Cumulative generation of maximal entanglement between spectrally distinct qubits using squeezed light
Elena Callus, Pieter Kok

TL;DR
This paper presents a method to generate maximal entanglement between spectrally distinct solid-state qubits using squeezed light, which is robust, efficient, and tolerant to imperfections, enabling practical quantum networks.
Contribution
The authors demonstrate a novel approach to entangle spectrally distinct solid-state qubits with squeezed light without requiring identical emitters or perfect conditions.
Findings
Entanglement can be generated between spectrally distinct emitters.
The method achieves high concurrence (>99%) despite losses.
Entanglement build-up can be faster with certain spectral ratios.
Abstract
We demonstrate how to create maximal entanglement between two qubits that are encoded in two spectrally distinct solid-state quantum emitters embedded in a waveguide interferometer. The optical probe is provided by readily accessible squeezed light, generated by parametric down-conversion.
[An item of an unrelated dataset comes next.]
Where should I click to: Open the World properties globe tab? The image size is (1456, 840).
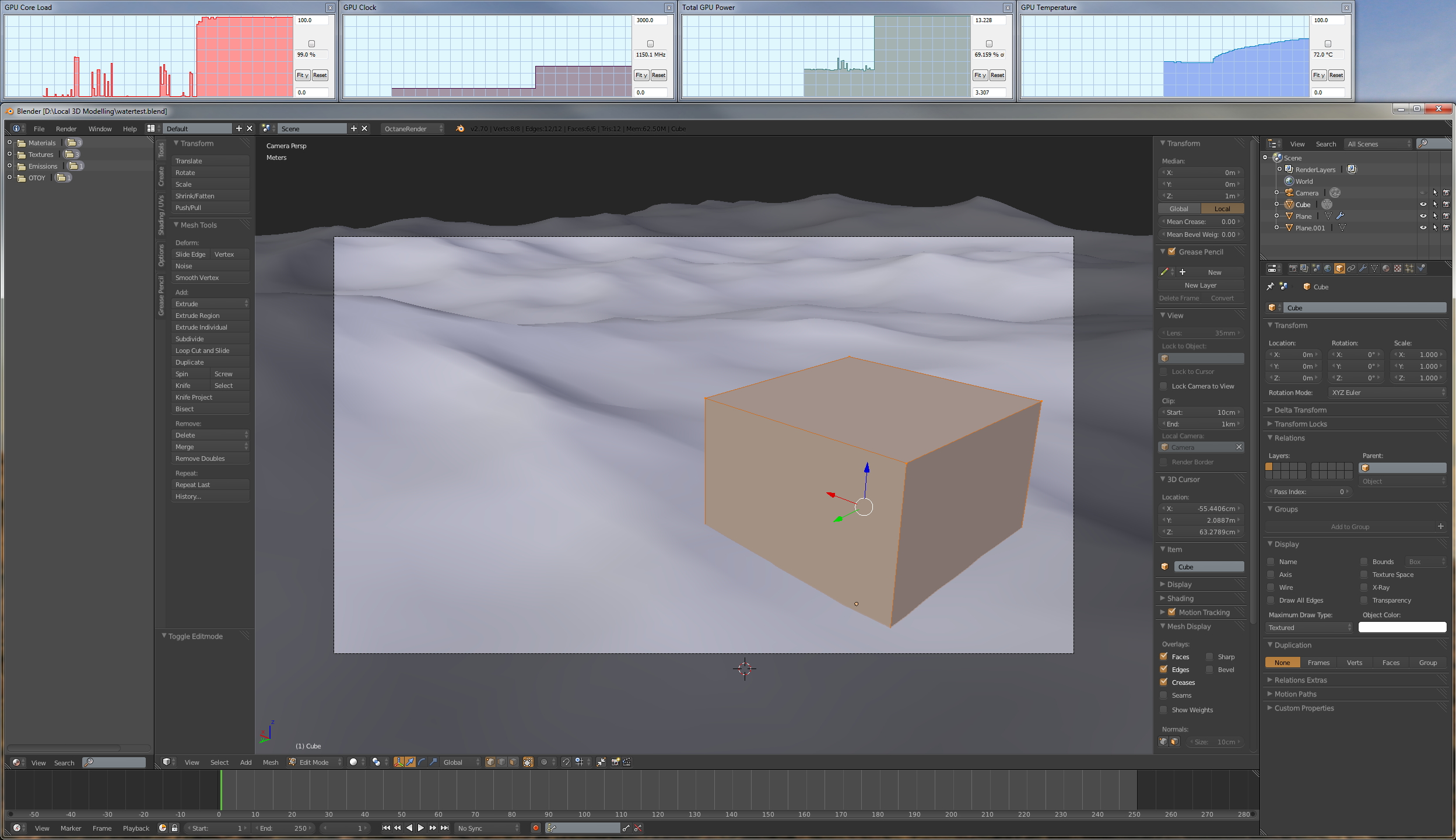click(1328, 268)
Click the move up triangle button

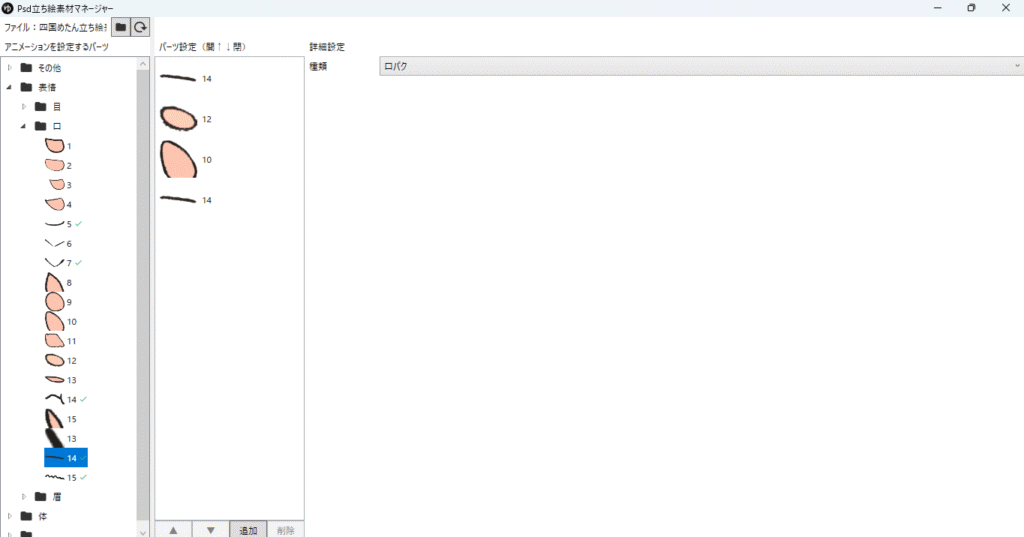click(x=173, y=530)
By continuously illuminating the emitters, the photon scattering and incremental path-erasure builds up entanglement. Our method does not require perfectly identical emitters, and accommodates spectral variations due to the fabrication process. Furthermore, for some line-width and energy ratios, the entanglement build-up can be significantly faster than for more similar emitters. It is also robust enough to create entanglement with a concurrence above 99\% in the event of scattering losses and detector inefficiencies, and can form the basis for practical entangled networks.